Secara arsitektur, masjid ini memadukan gaya kolonial Belanda dengan sentuhan tradisional Nusantara. Empat saka guru berdiri kokoh menopang bangunan utama. Dalam tradisi arsitektur masjid Jawa, saka guru bukan sekadar elemen struktural, melainkan simbolik. Di At-Thohiriyyah, empat tiang utama itu dimaknai sebagai representasi empat mazhab dalam Islam dan empat fase perkembangan dakwah.

Tahun 1873, masjid dipugar menjadi bangunan permanen berbentuk pendopo dengan atap berundak dua tingkat, ciri kuat arsitektur tradisional. Ujian datang pada 1927 ketika kebakaran melanda permukiman sekitar masjid. Bangunan utama tetap utuh. Bagi warga, itu bukan sekadar keberuntungan teknis, melainkan simbol keteguhan.

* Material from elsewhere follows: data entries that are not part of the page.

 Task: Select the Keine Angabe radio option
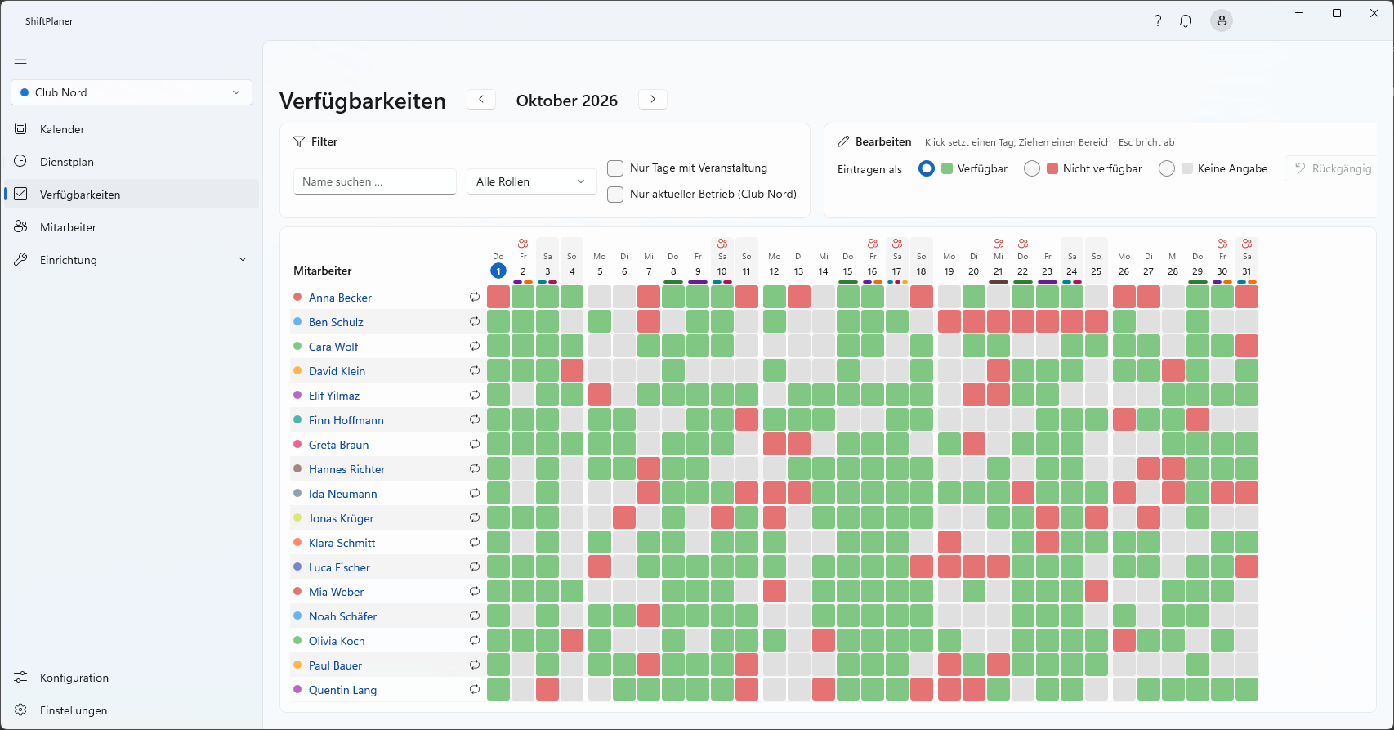[1167, 168]
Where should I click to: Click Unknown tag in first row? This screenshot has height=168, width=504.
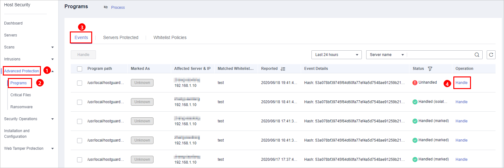click(x=142, y=83)
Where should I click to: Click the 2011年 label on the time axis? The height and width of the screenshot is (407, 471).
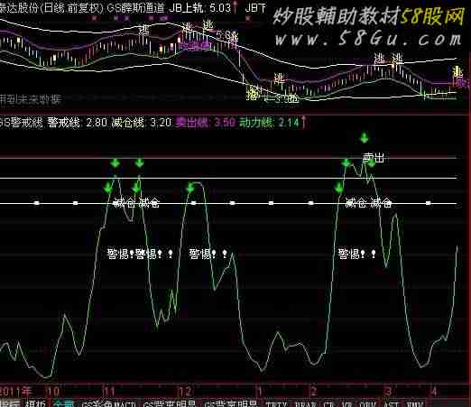pyautogui.click(x=15, y=392)
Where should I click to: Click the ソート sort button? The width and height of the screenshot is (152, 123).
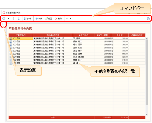click(x=28, y=18)
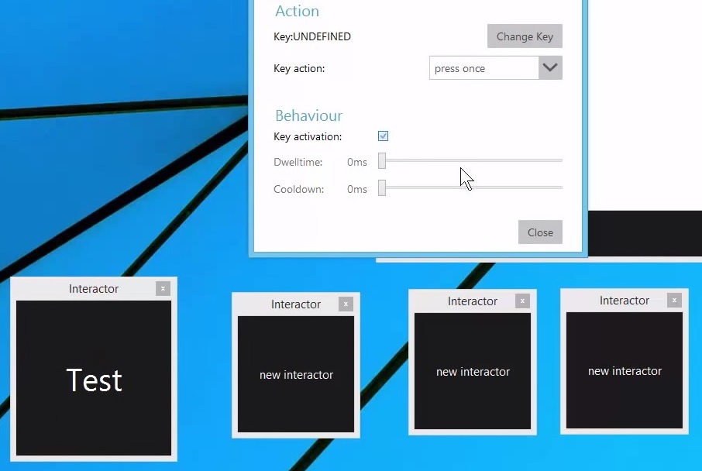
Task: Click the second window's 'new interactor' tile
Action: pos(296,374)
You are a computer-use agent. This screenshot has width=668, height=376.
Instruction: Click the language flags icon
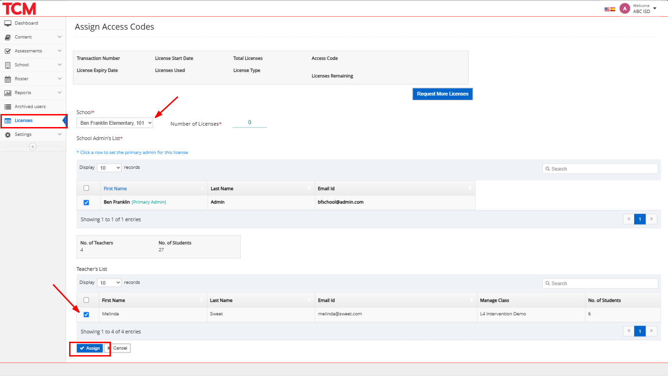[x=610, y=9]
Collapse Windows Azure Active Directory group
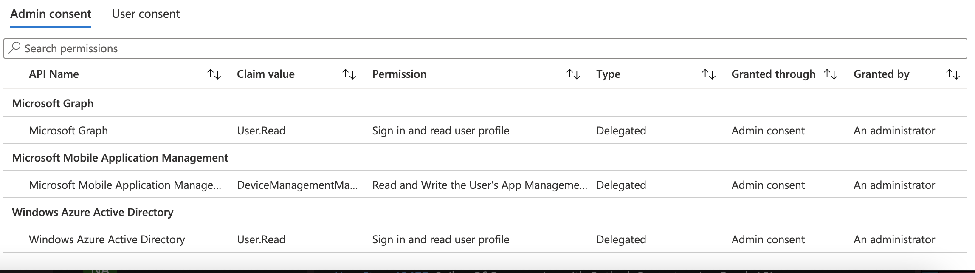This screenshot has width=975, height=273. point(93,212)
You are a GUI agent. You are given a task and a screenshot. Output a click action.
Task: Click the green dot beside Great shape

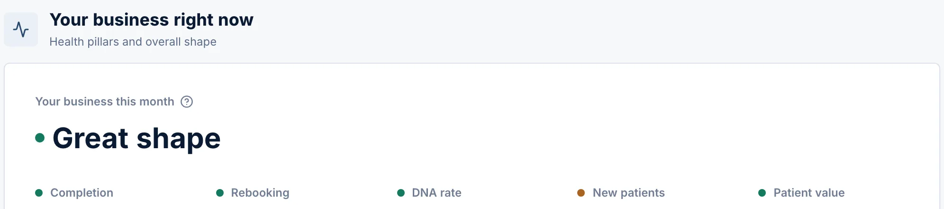point(40,138)
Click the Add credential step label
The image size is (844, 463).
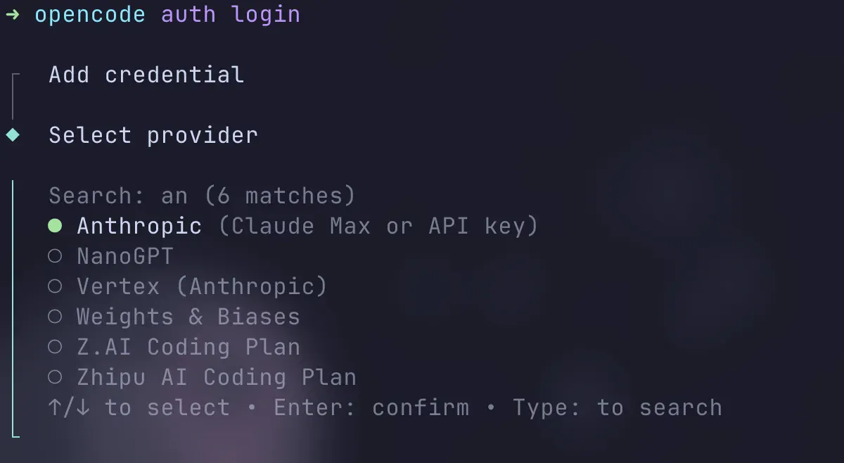click(145, 74)
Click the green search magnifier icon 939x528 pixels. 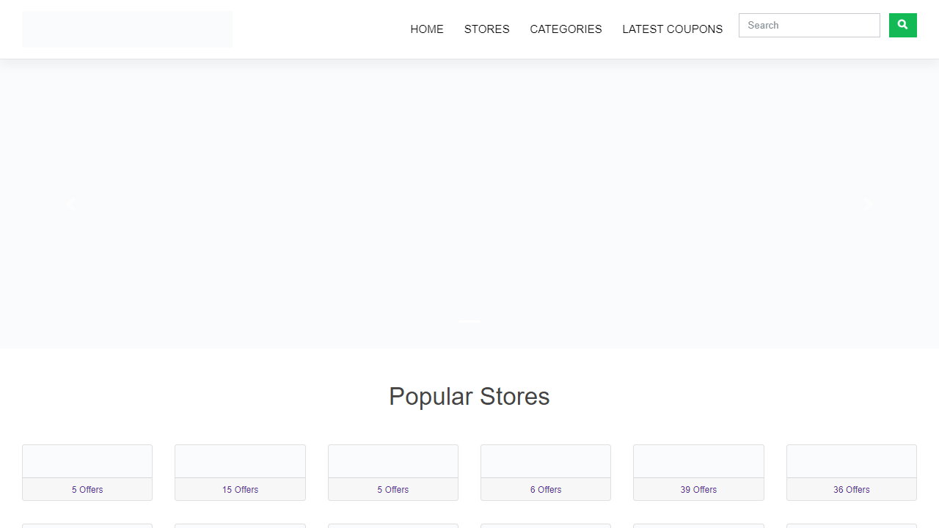click(x=902, y=25)
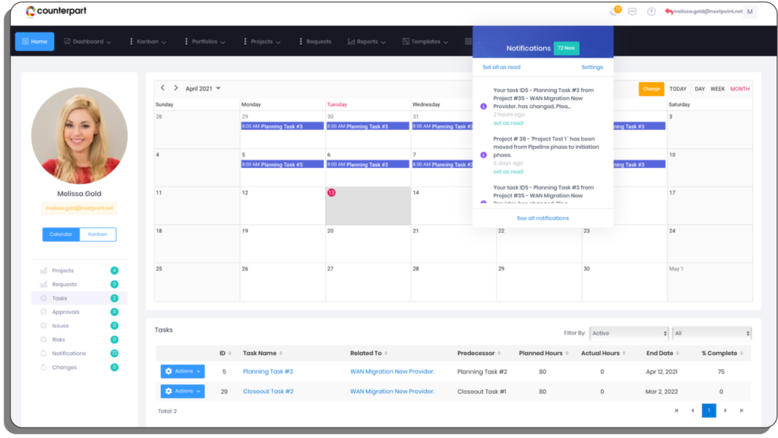Image resolution: width=778 pixels, height=438 pixels.
Task: Open the chat messages icon in header
Action: (x=632, y=11)
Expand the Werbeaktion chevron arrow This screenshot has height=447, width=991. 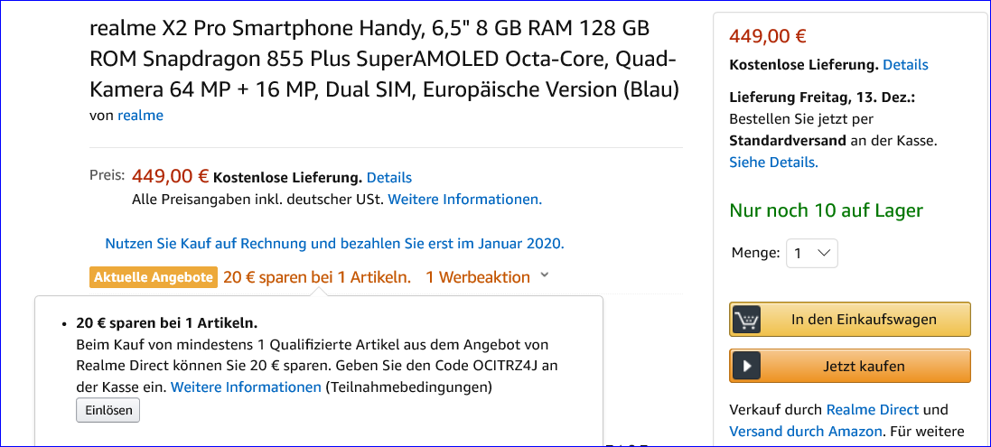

Perluasan terus terjadi melalui wakaf sejumlah tokoh. Pada 1935, masjid dirombak total menggunakan material tembok permanen, membentuk wajah yang lebih kokoh dan modern untuk zamannya.

Sentuhan Arsitek Nasional

Babak penting lain terjadi pada 1952 ketika arsitek kenamaan Friedrich Silaban yang juga merancang Masjid Istiqlal, melakukan pemugaran. Gaya kolonial semakin menguat, namun bentuk atap utama tetap mempertahankan karakter tradisional. Menara lama berundak diganti dengan menara tinggi berkubah, memberi siluet baru pada langit Empang.

Perubahan itu mencerminkan dialektika zaman: antara menjaga warisan dan merespons modernitas.

Jejak Sejarah Dunia

Masjid ini juga pernah menjadi saksi momen bersejarah tingkat global. Pada 1955, saat berlangsung Konferensi Asia Afrika, Presiden Soekarno bersama Presiden Mesir Gamal Abdel Nasser melaksanakan salat berjamaah di masjid ini.

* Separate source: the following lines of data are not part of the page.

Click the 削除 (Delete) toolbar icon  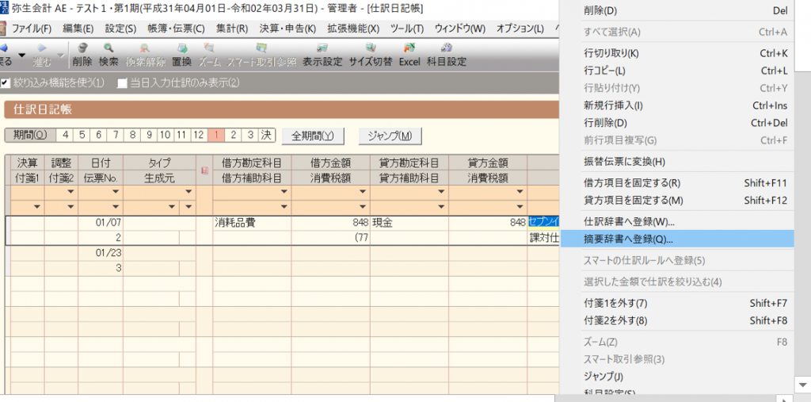tap(82, 55)
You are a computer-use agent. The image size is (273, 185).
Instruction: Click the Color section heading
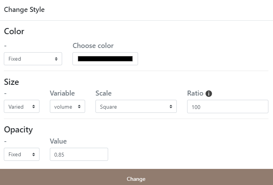(14, 31)
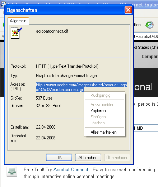The height and width of the screenshot is (187, 158).
Task: Click the Abbrechen button
Action: (88, 158)
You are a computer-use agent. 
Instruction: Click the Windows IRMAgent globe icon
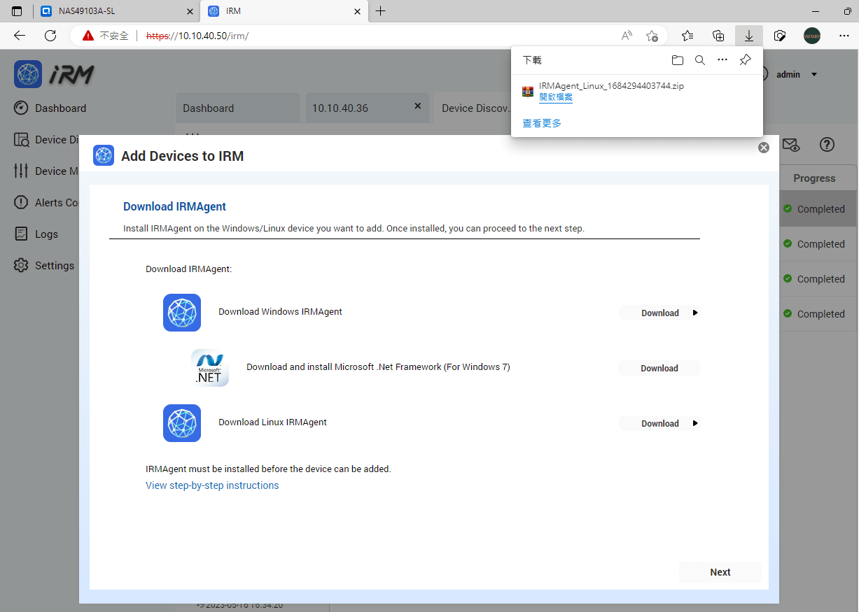click(182, 313)
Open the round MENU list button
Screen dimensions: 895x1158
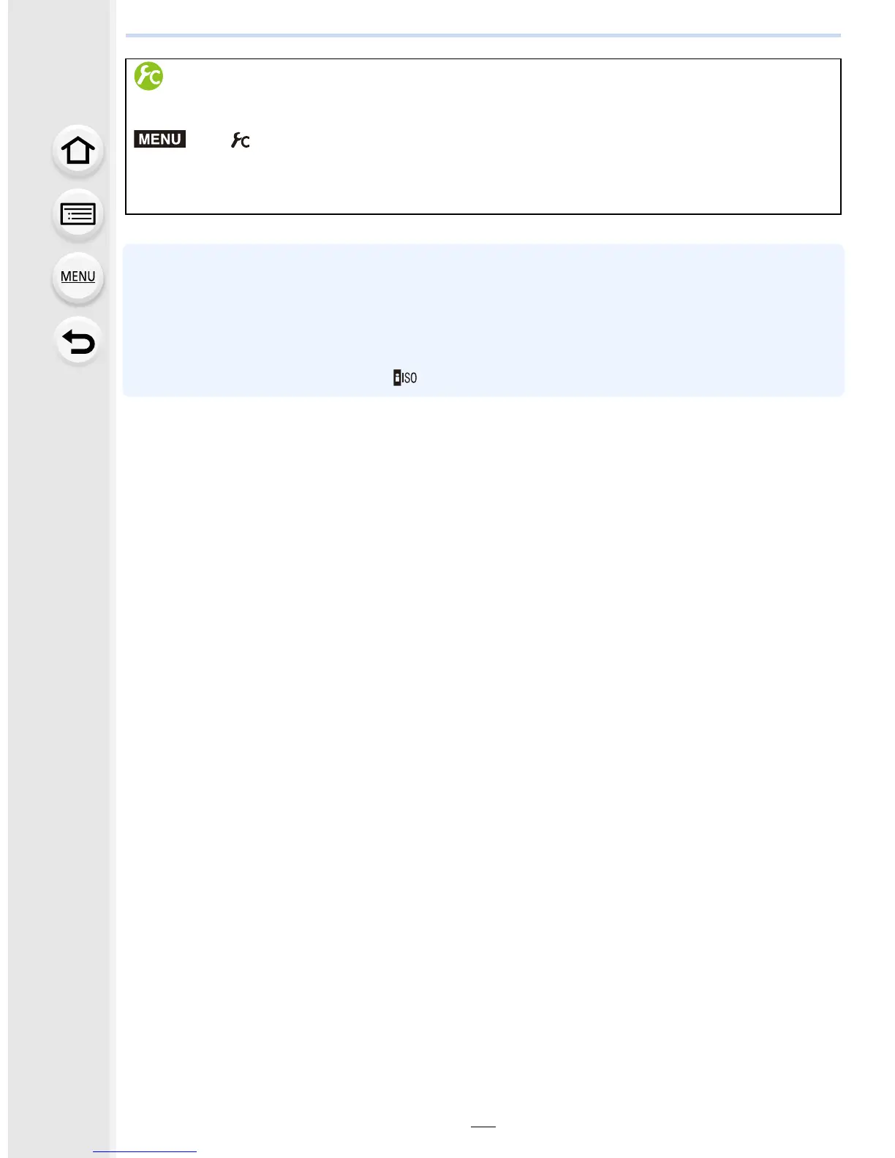[x=78, y=278]
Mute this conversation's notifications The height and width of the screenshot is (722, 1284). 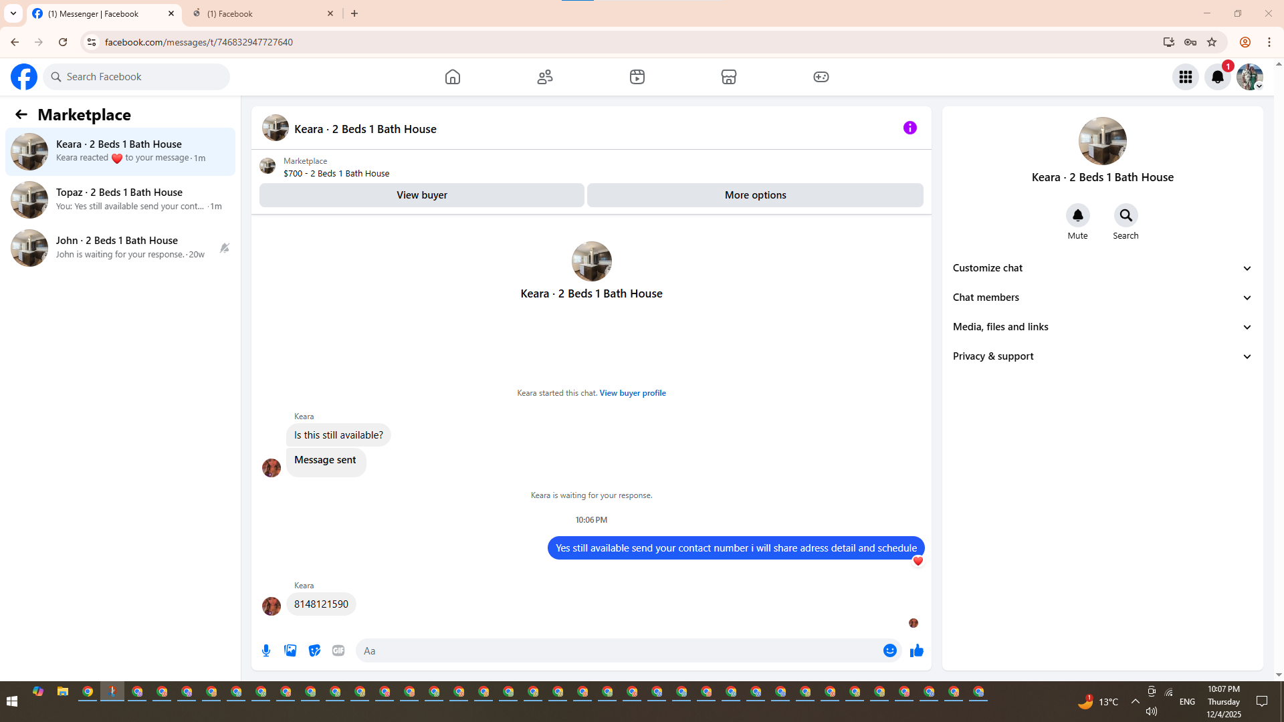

Peristiwa itu menegaskan posisi masjid bukan hanya sebagai ruang ibadah lokal, tetapi juga ruang simbolik dalam percakapan solidaritas dunia Islam dan negara-negara berkembang kala itu.

Warisan yang Dijaga

Sejak 2007, masjid yang beralamat di Jalan Empang Nomor 1 ini resmi ditetapkan sebagai benda cagar budaya oleh pemerintah melalui Dinas Kebudayaan dan Pariwisata Kota Bogor. Status tersebut bukan sekadar label administratif, melainkan pengakuan atas nilai sejarah, arsitektur, dan sosialnya.

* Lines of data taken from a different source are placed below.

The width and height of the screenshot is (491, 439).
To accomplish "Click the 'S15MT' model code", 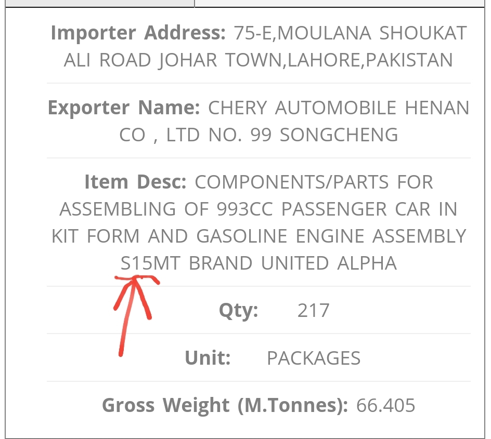I will 151,263.
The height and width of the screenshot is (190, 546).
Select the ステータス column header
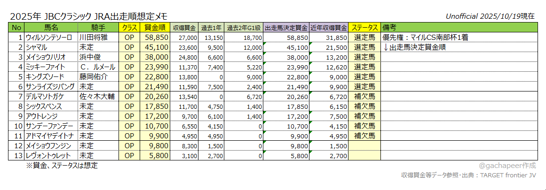tap(364, 27)
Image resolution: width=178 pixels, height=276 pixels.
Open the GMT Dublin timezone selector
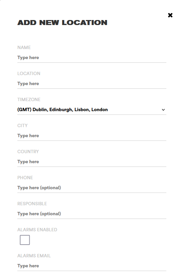(x=92, y=110)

Di antara bayang-bayang kolonial, kisah para bupati, sentuhan arsitek nasional, dan gema langkah para pemimpin dunia, Masjid Agung At-Thohiriyyah tetap berdiri. Ia tidak hanya merawat iman jamaahnya, tetapi juga menyimpan memori kota, menghubungkan masa lalu dengan masa kini, dan mungkin, masa depan Bogor sendiri.